**Given records**

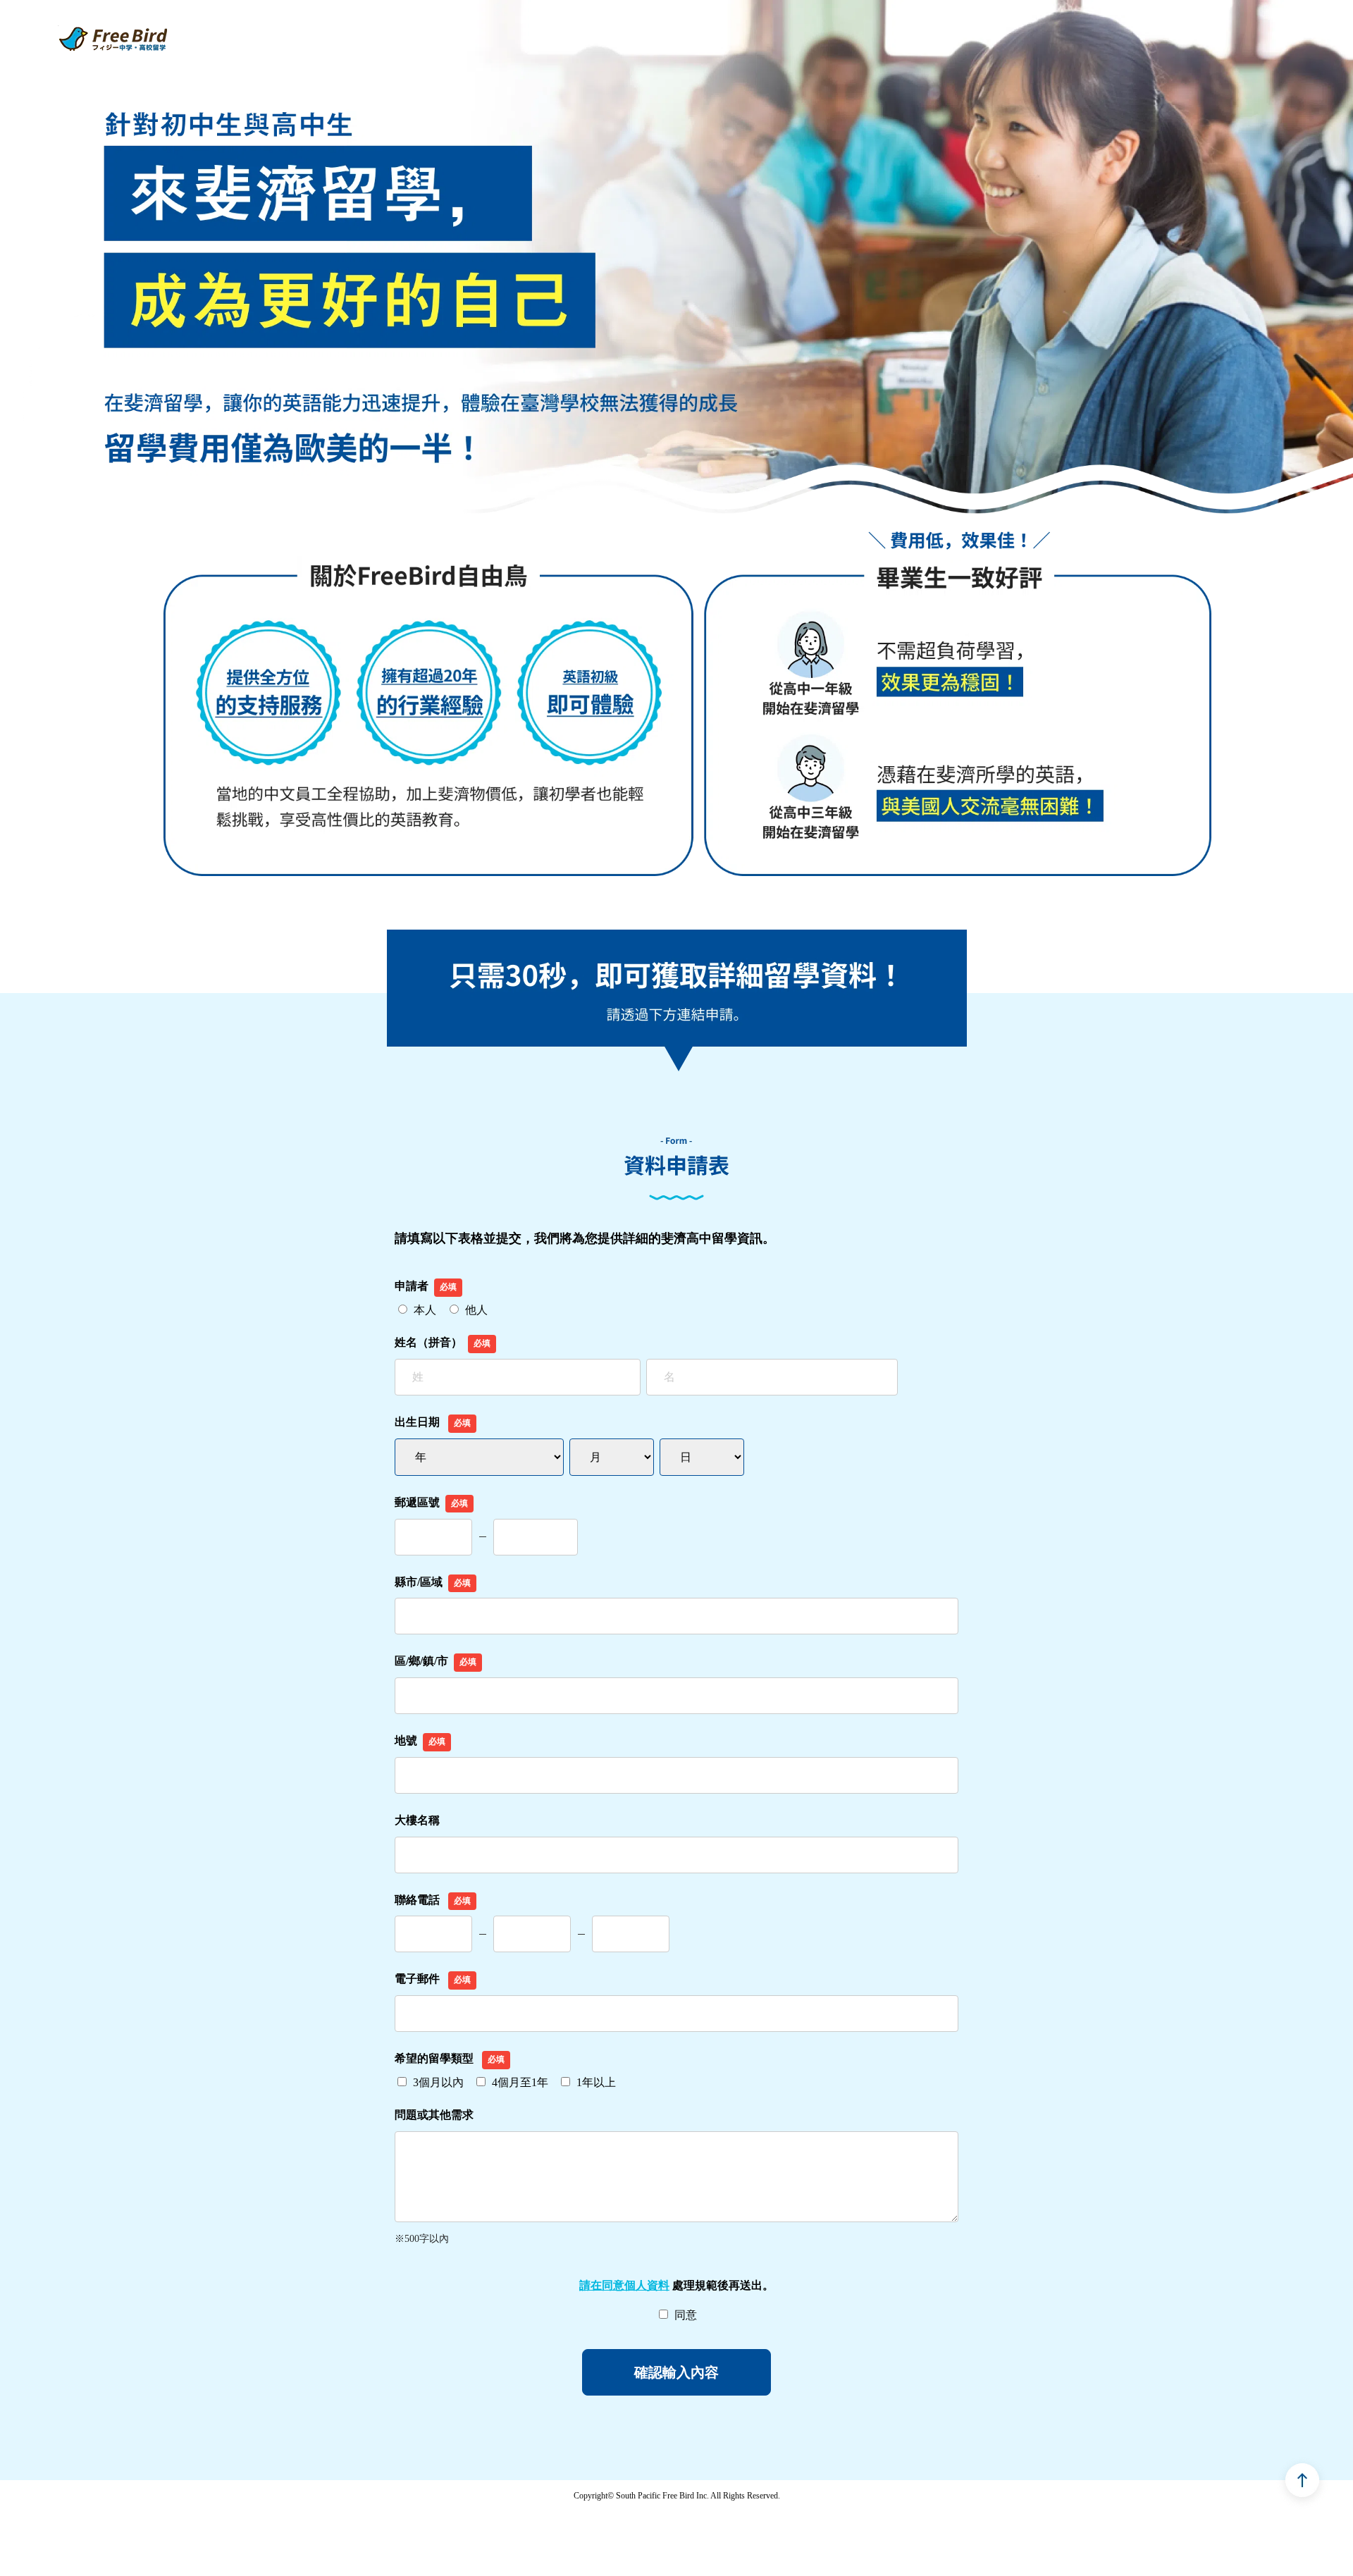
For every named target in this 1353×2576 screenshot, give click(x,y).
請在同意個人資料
...
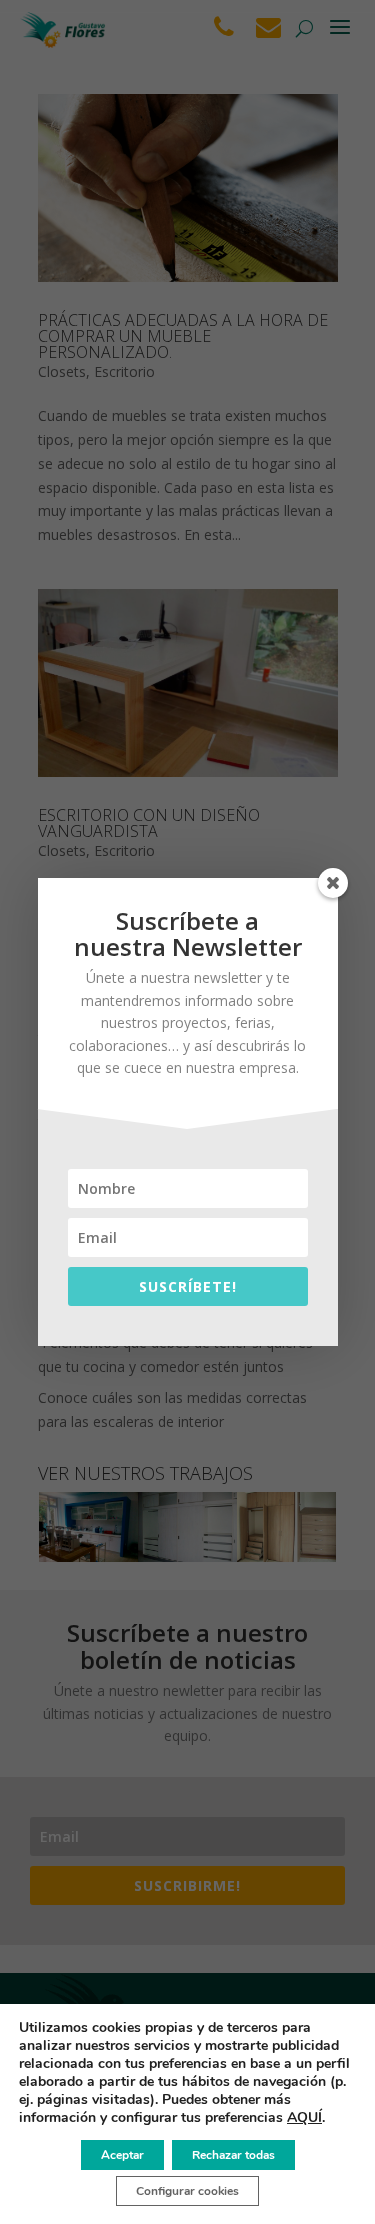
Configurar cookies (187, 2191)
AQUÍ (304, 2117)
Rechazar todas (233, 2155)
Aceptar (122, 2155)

**What to do**
From the material above, retype precisely the lines between the line holding "Configurar cookies (187, 2191)" and the line holding "Aceptar (122, 2155)", inclusive, and nothing beyond them.

**Written solution**
Configurar cookies (187, 2191)
AQUÍ (304, 2117)
Rechazar todas (233, 2155)
Aceptar (122, 2155)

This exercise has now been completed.